═════ Information shown
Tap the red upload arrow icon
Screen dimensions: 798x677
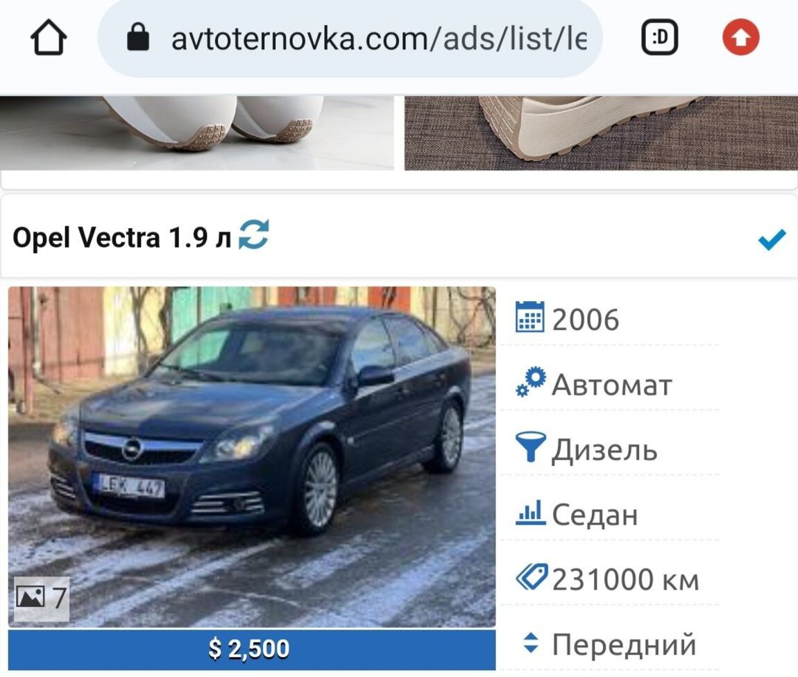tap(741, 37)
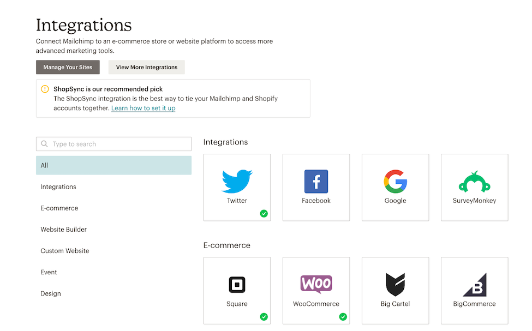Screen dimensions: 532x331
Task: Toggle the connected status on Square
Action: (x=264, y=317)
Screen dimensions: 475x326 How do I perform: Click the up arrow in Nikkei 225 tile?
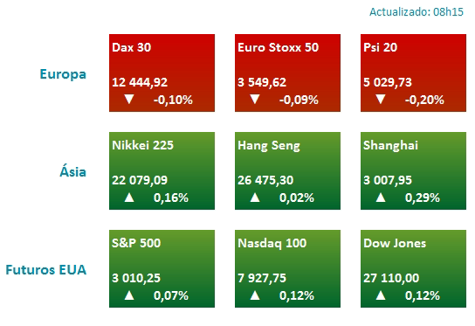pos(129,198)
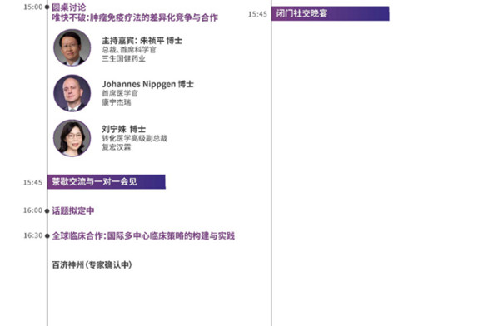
══════════
═════ Information shown
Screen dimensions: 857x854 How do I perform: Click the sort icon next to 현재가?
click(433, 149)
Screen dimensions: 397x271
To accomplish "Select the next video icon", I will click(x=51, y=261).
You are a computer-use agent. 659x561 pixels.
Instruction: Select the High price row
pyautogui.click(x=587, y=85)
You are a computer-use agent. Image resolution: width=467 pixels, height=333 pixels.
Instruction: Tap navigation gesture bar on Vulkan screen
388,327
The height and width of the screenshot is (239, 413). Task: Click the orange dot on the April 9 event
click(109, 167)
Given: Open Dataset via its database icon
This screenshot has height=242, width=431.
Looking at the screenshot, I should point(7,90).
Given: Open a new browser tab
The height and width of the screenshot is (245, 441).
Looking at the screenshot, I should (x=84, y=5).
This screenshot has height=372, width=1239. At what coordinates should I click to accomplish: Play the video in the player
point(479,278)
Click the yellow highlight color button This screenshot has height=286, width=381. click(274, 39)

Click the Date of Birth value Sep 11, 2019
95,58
══════════
═════ Information shown
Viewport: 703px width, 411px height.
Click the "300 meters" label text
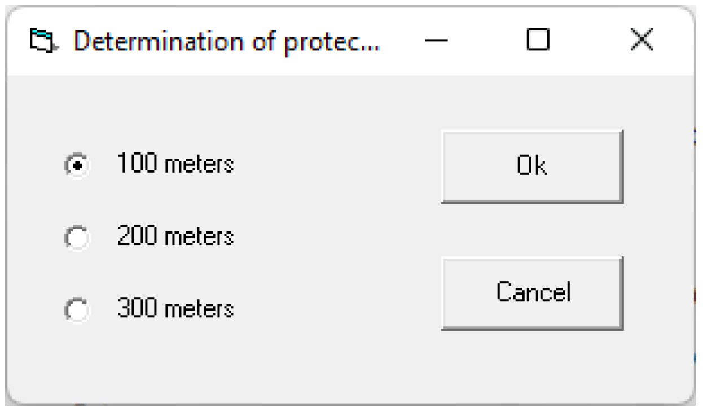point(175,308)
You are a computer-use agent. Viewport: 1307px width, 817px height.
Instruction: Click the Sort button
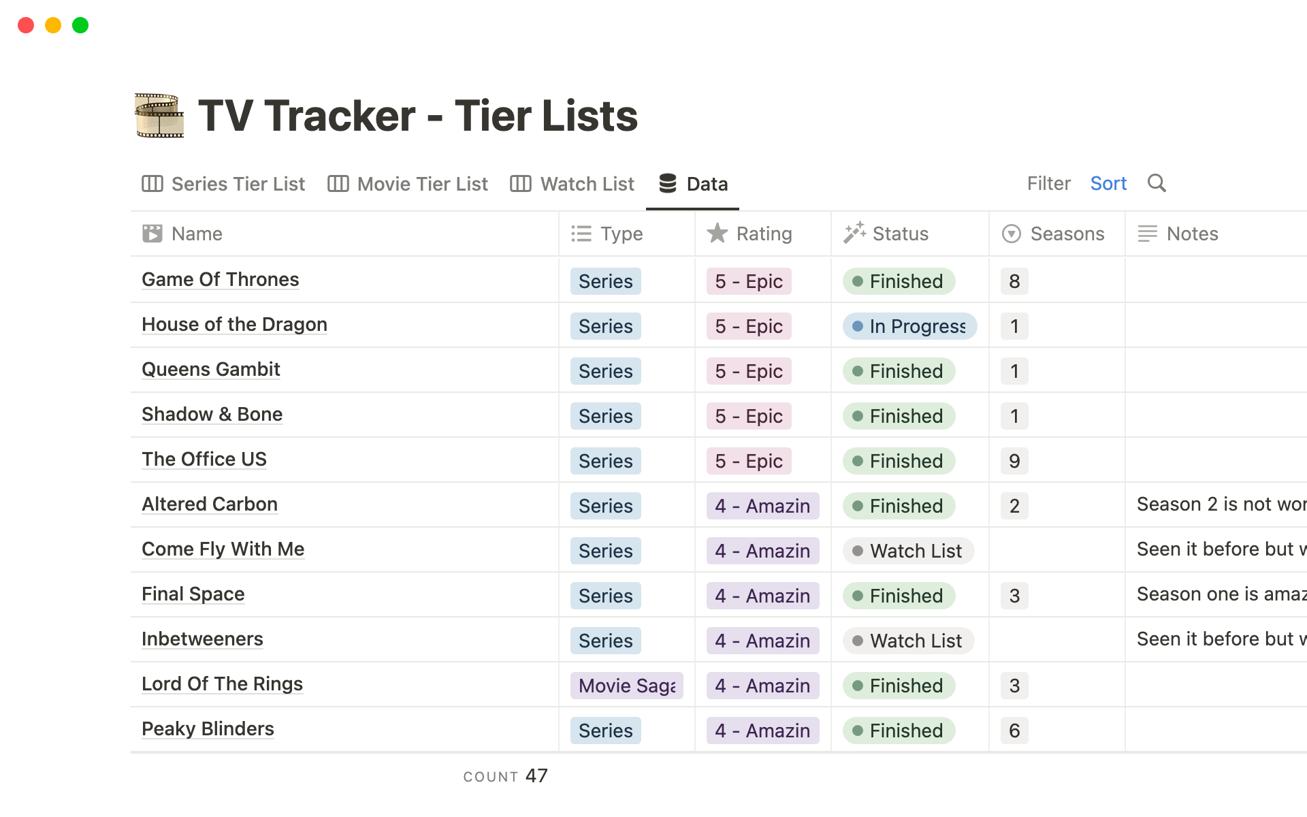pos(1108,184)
══════════
With no other words, state how many lines above hold the word "Open".

2